Seu irmão prometeu que era ele quem faria o novo samba da escola do bairro,
a Filhos do Tororó, e a Nelson só coube honrar o compromisso. Era 1963. Dois
anos depois, escreveu seu primeiro samba-enredo, Postais da Bahia, que o sagrou
campeão do Carnaval. “Criei uma ala de pescadores e, quando ouvi aquele povo
todo cantando o samba na avenida, tive que enterrar o chapéu para poder
chorar…”.
O sucesso das escolas durou apenas uma década. Com o surgimento dos grandes
blocos de trio, foram minguando até desaparecer. Mas Rufino é mais de se adaptar
do que lamentar e, em 1995, criou o Alerta Geral, com a missão de fortalecer o
samba no Carnaval. “Depois a coisa ficou pequena, eram três caciques, e aí veio
o Amor e Paixão”. Um dos seus seis filhos, Fernando Rufino, 39, ajuda-o a
comandar o bloco, fundado há oito anos.
Convivendo com samba desde que se entende por gente, Fernando acabou
virando músico. Toca no Batifun, mas não compõe – ainda . “Quem sabe um dia vem
um vento…”. Vai ver a admiração que tem pelo pai anda intimidando sua veia
criativa. “Sou um fanzão. Rufino é um grande poeta, tem músicas muito ricas.

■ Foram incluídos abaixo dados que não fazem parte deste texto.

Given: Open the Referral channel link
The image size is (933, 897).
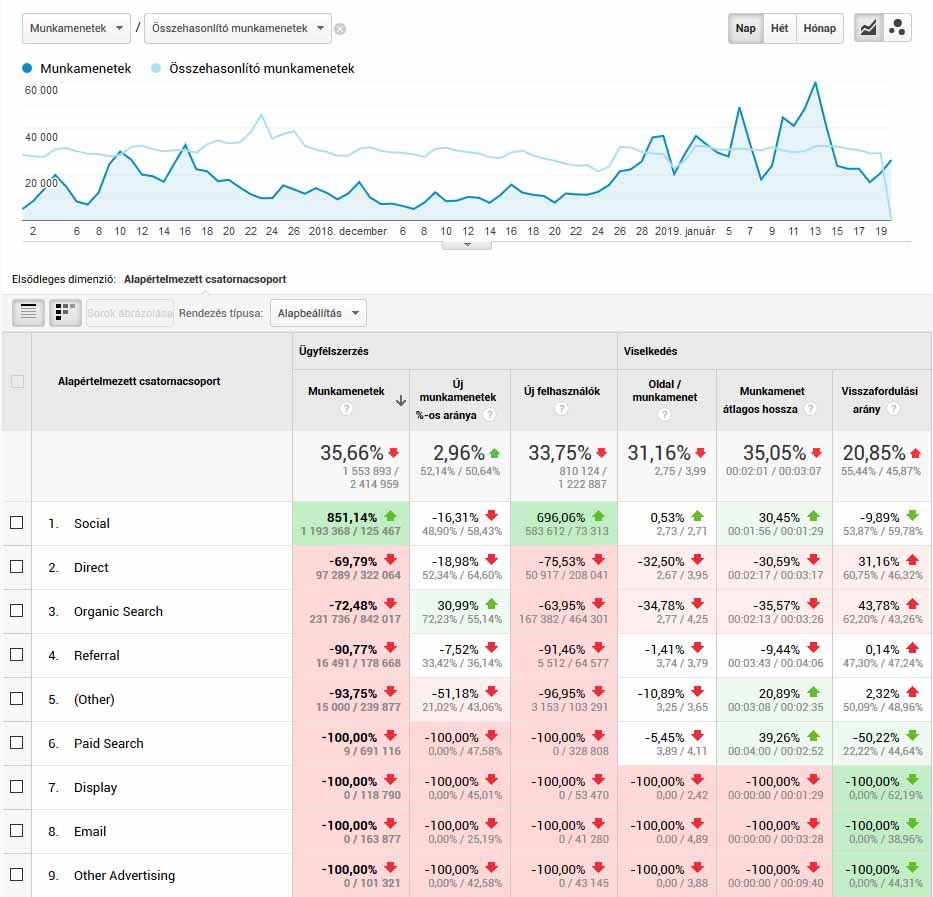Looking at the screenshot, I should [x=96, y=655].
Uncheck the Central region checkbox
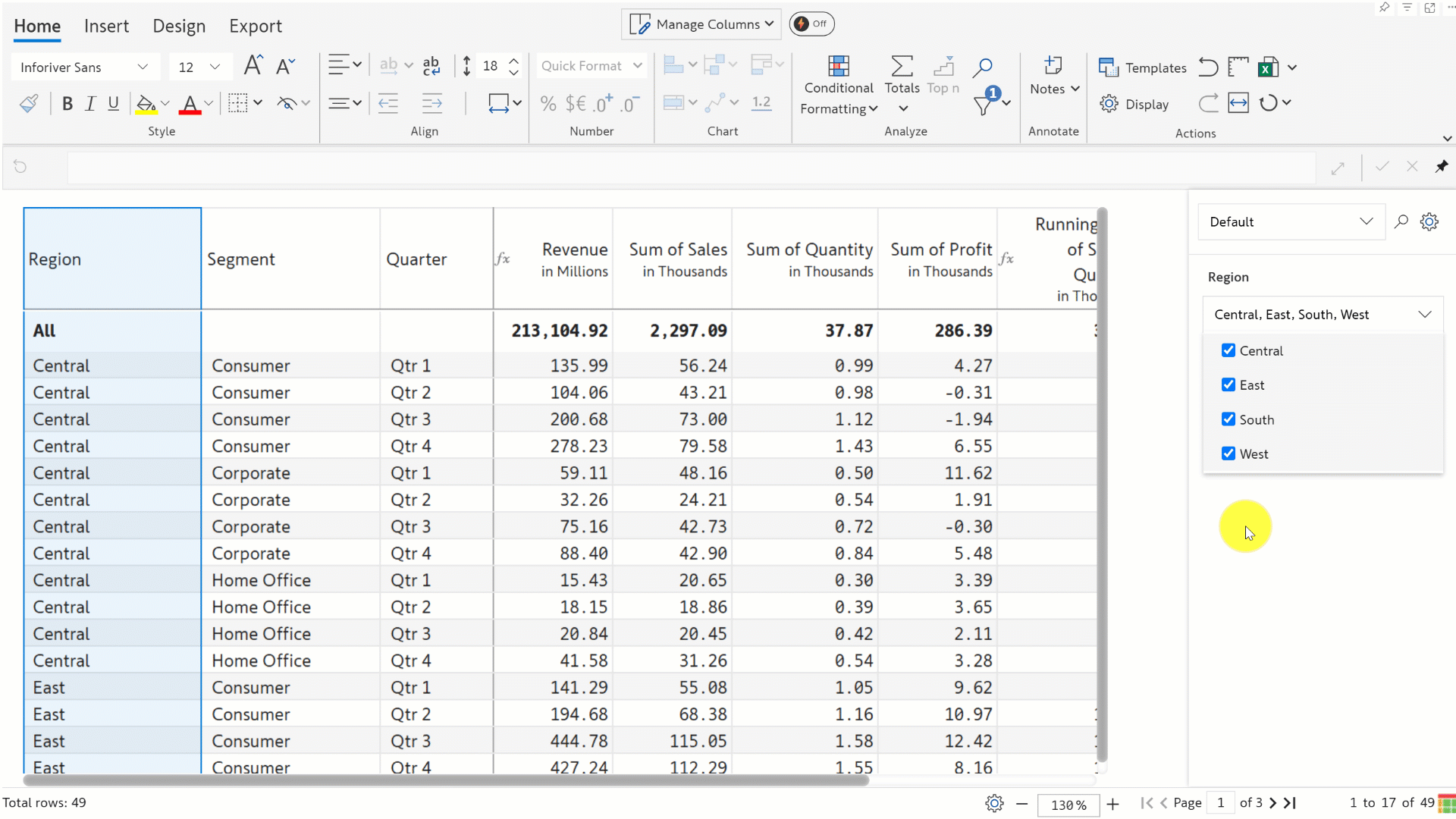The width and height of the screenshot is (1456, 819). point(1228,350)
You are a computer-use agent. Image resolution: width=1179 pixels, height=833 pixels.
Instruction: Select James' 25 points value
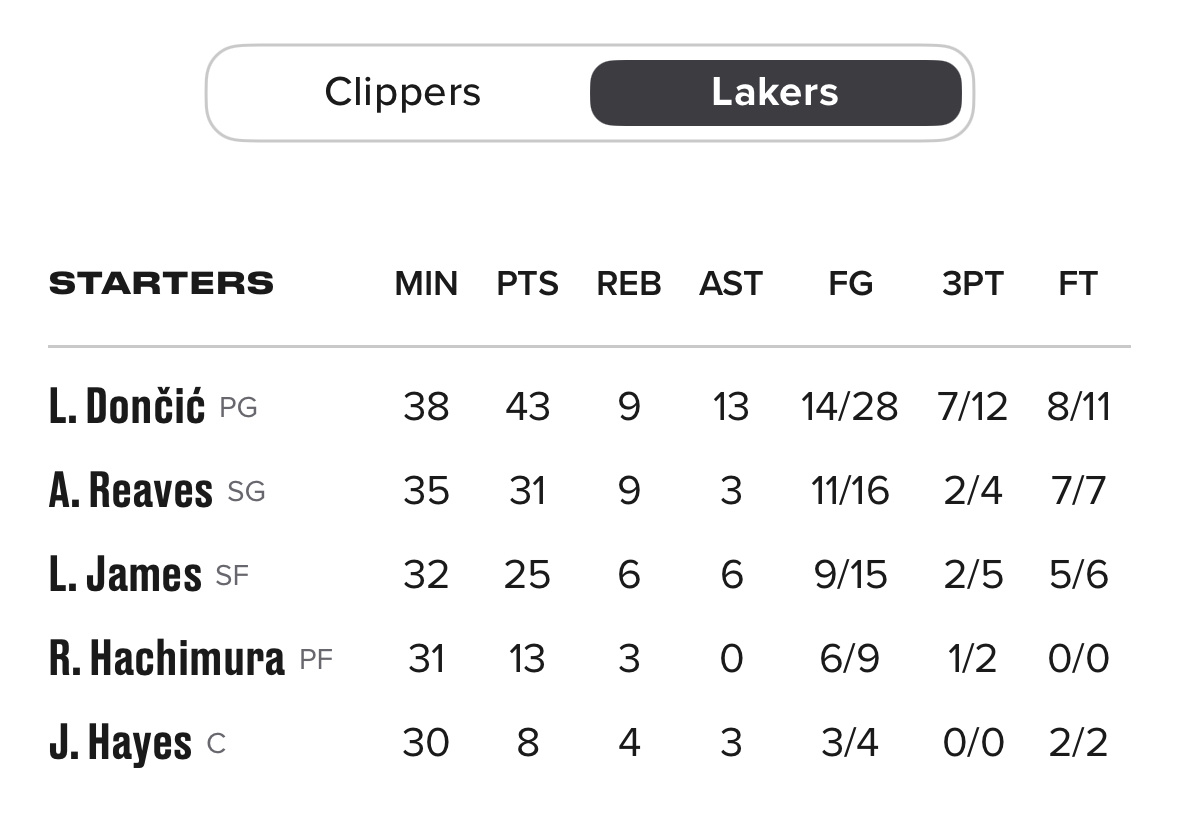pyautogui.click(x=527, y=575)
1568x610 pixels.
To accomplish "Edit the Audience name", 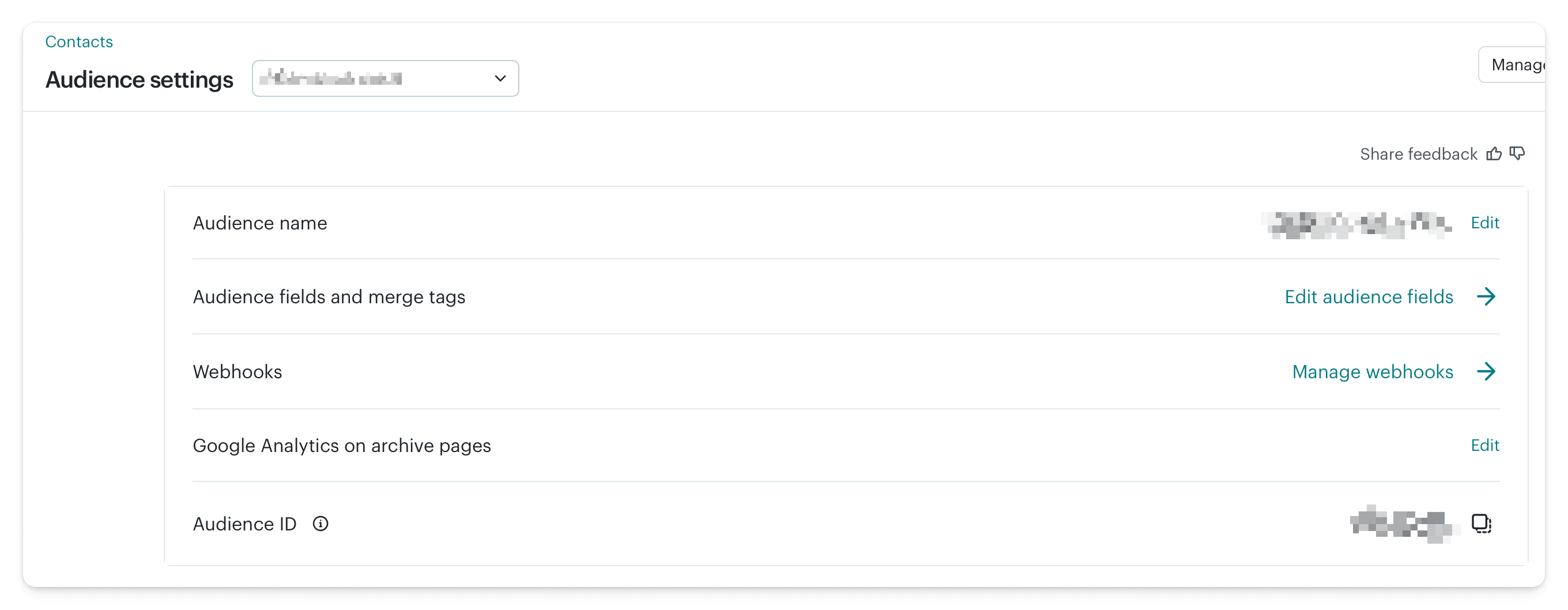I will pyautogui.click(x=1484, y=223).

Esse momento de reconhecimento que ele está vivendo é fruto do trabalho, de uma
obra”.
BOEMIA
Em 12 de setembro, Nelson Rufino completa 70 anos. Farrista assumido, já
prepara um show no Parque da Cidade. “Boêmio serei sempre”. De uma mesa próxima
à piscina, Célia, com quem é casado há 41 anos, acompanha a entrevista. “Sou um
grande pai, me casei com uma mulher que é uma grande mãe. Ela suportou algumas
merdas minhas, mas o amor não tem jeito… Os devaneios e tramas da boemia… A
música é uma coisa muito sedutora…”, diz, com vãos pontuando as frases.
Célia balança a cabeça para confirmar as aprontações do marido, mas, rindo,
diz que já está conformada. “Ô, minha filha, depois de tanto janeiro, o que é
que se há de fazer?”. Juntos, vão aprendendo a ganhar “intimidade com a
longevidade”. “Os olhos não envelhecem, e, assim, o desejo permanece. É uma
questão de se educar, porque o corpo não acompanha mais o sonho”, filosofa
Rufino.
A forma como sua vida calhou de ser desenhada hoje o espanta. “Tem horas
que me pergunto: será que já andei essa estrada toda? Se o homem lá de cima me
der mais dez anos, vai ficar legal. O Brasil vai conhecer meu lado cancioneiro,
que está no baú. O baú é minha
aposentadoria”.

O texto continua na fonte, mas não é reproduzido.